(Bloomberg) -- Turkey’s new central bank governor gets an early chance on Thursday to act boldly on his market-friendly messaging, buoyed by the apparent blessing of President Recep Tayyip Erdogan.
As Naci Agbal looks to turn the page on a period of stealth tightening of monetary policy, all analysts polled by Bloomberg predict an increase in the benchmark, with a median estimate for a hike of 475 basis points to 15%.
Some dissenters, including economists at Morgan Stanley, argue last week’s 10% rally in the lira means the central bank can get away with a smaller move. Yet most of the biggest global lenders predict the policy rate will be lifted to match the current effective funding rate.
Unlike his recent predecessors, Agbal -- appointed this month as part of a sweeping overhaul of Turkey’s economic decision makers -- can have more confidence that Erdogan has his back.
After long advocating an unorthodox theory that high interest rates cause rather than curb inflation, the president pledged to support his new economic managers with policies that will comfort investors following declines in the lira to record lows.
Still, a day before the decision Erdogan walked back some of his statements, renewing warnings of the burden that higher rates place on the economy.
Agbal inherited a complicated funding structure from his predecessor Murat Uysal, who relied on backdoor tightening using fringe tools.
His approach lifted the average cost of funding to 14.8% on Wednesday, from less than half that level in July. But even supported by state lenders’ unannounced interventions in foreign-exchange markets using central bank reserves, it failed to stem the lira’s collapse.
With inflation in double digits for much of this year, the real interest rate was negative.

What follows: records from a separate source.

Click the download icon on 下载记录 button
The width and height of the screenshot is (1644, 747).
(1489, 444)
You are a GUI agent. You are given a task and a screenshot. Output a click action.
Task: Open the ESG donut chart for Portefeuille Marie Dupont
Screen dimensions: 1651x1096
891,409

The currency performed worst among emerging markets peers in 2020 up until Agbal’s appointment on Nov. 7 and the resignation soon after of the president’s son-in-law as economy minister.

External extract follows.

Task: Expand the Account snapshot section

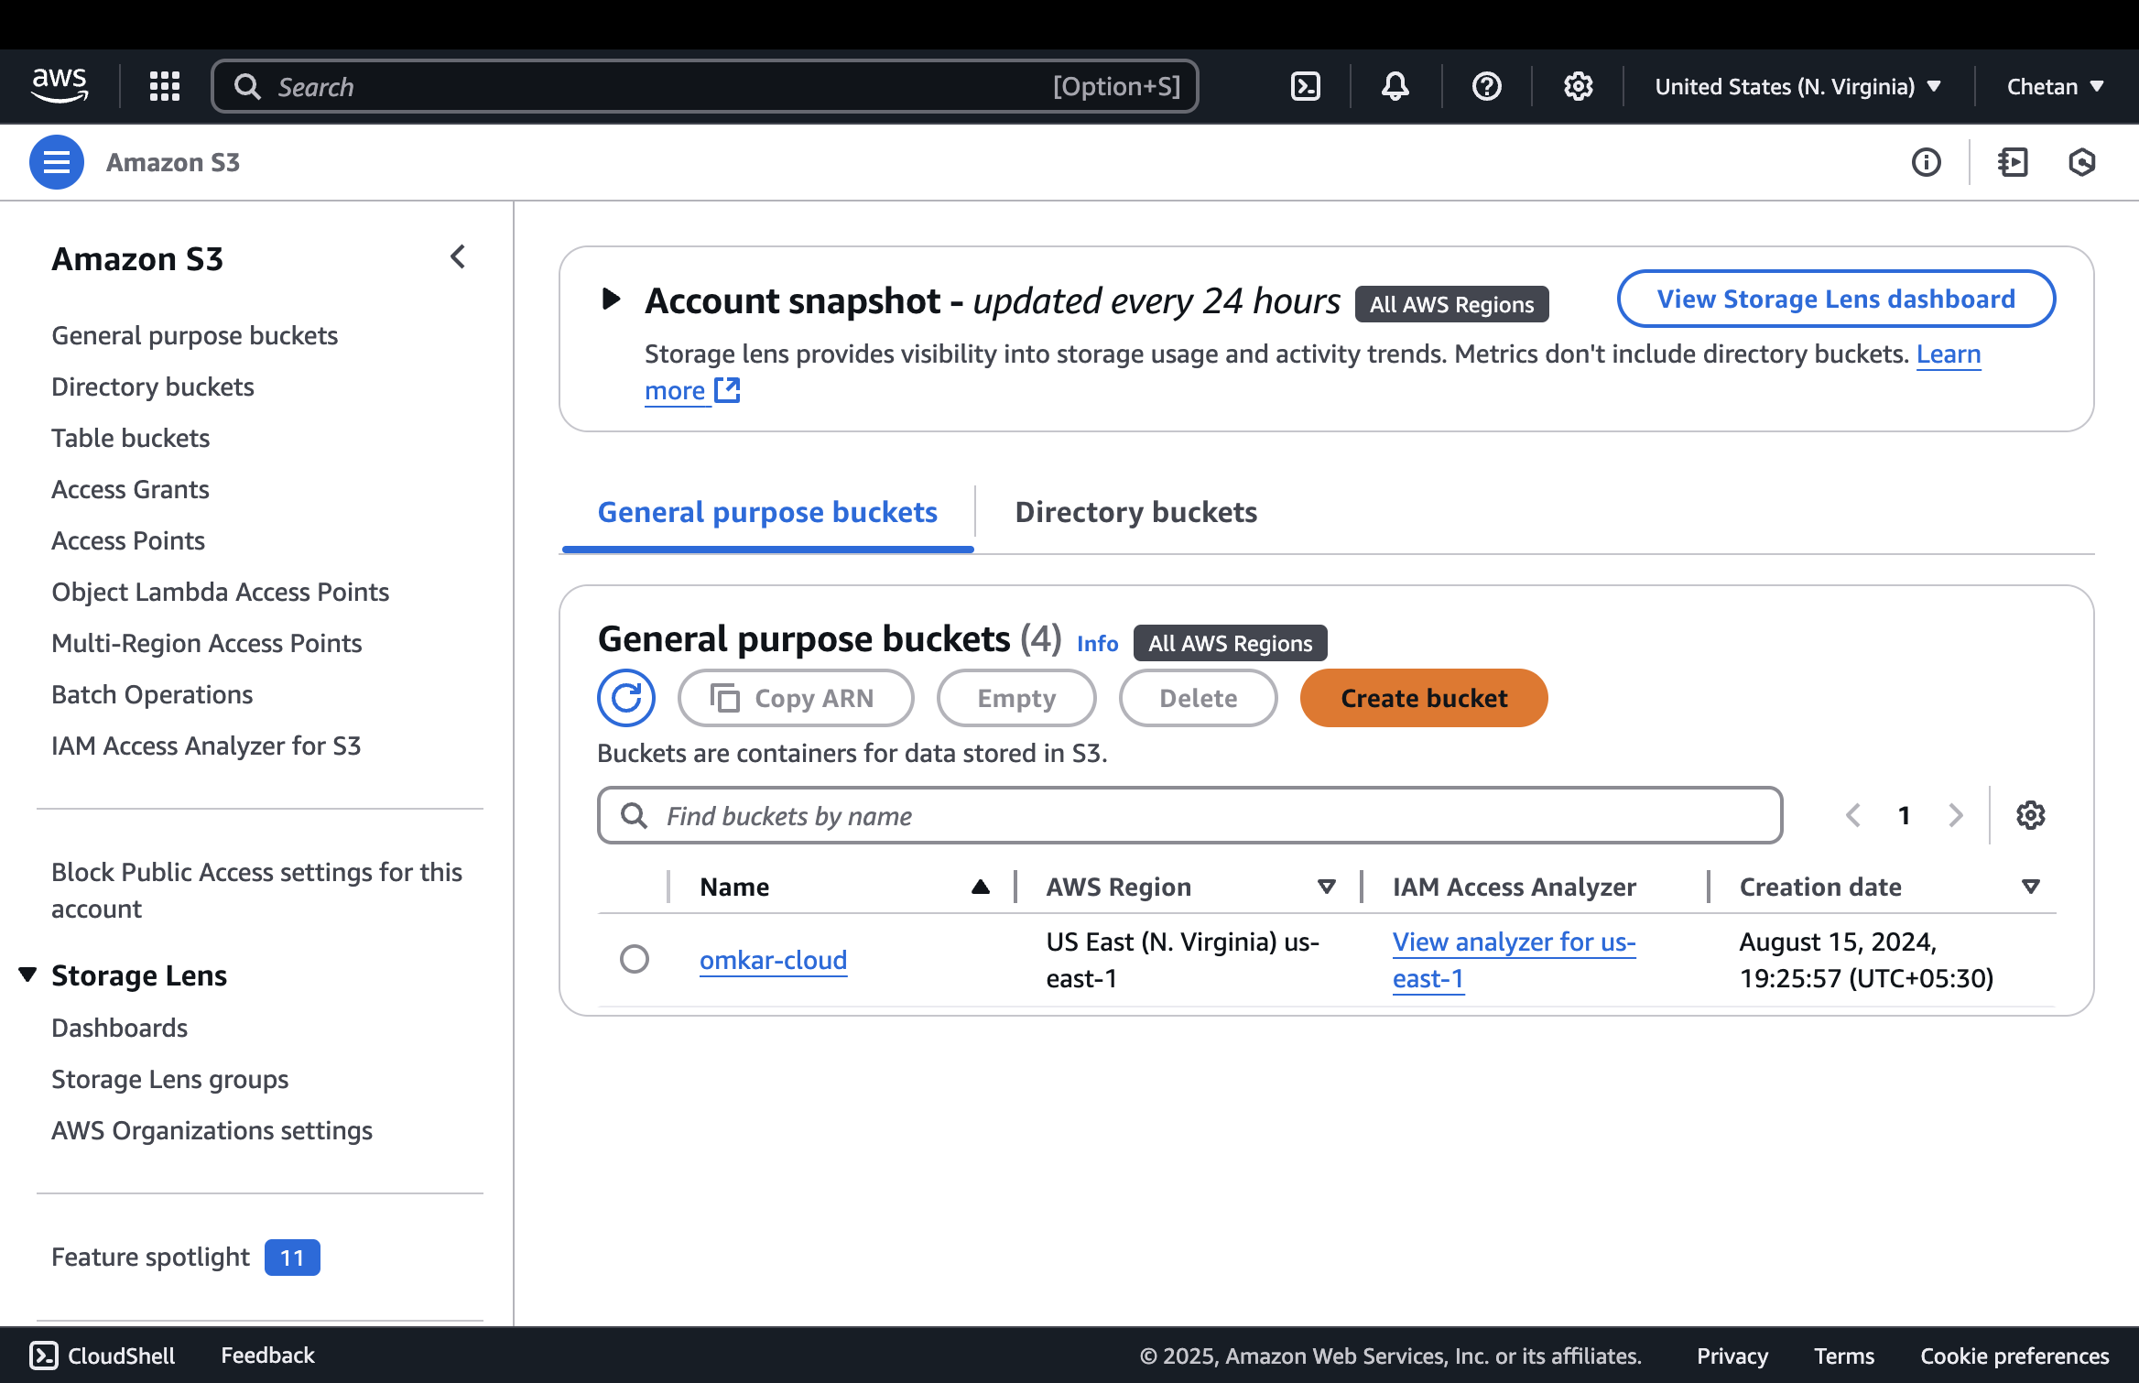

Economists say Agbal may have to unpick the ineffective backdoor tightening if he wants to restore transparency and predictability at the regulator. Returning to a simplified policy would require raising the benchmark by around 450 basis points from 10.25%.
“We can expect a declaration of simplification by restoring the one-week repo rate as the only policy tool,” said Enver Erkan, an Istanbul-based economist at Tera Yatirim.
Erkan, who ranks second among forecasters of Turkish rate decisions in two years of Bloomberg surveys, expects the central bank to deliver a 550-basis-points increase, “which would appear to be drastic, but in reality tightens the effective rate by around 100 basis points.”
Shortly before he was sworn in with sweeping authority in 2018, Erdogan promised to seize control of monetary policy to implement his unorthodox views on interest rates and prices. Turkish markets were routinely hammered over the following two years.
Last week, with the lira way above 8 to the dollar, he changed tack, sparking optimism Turkey will allow interest rates to rise to offer a sufficient inflation-adjusted return.
“Like everywhere else around the world, in our country it is the central bank’s job to determine and implement policies needed to curb inflation,” Erdogan told lawmakers from his AK Party.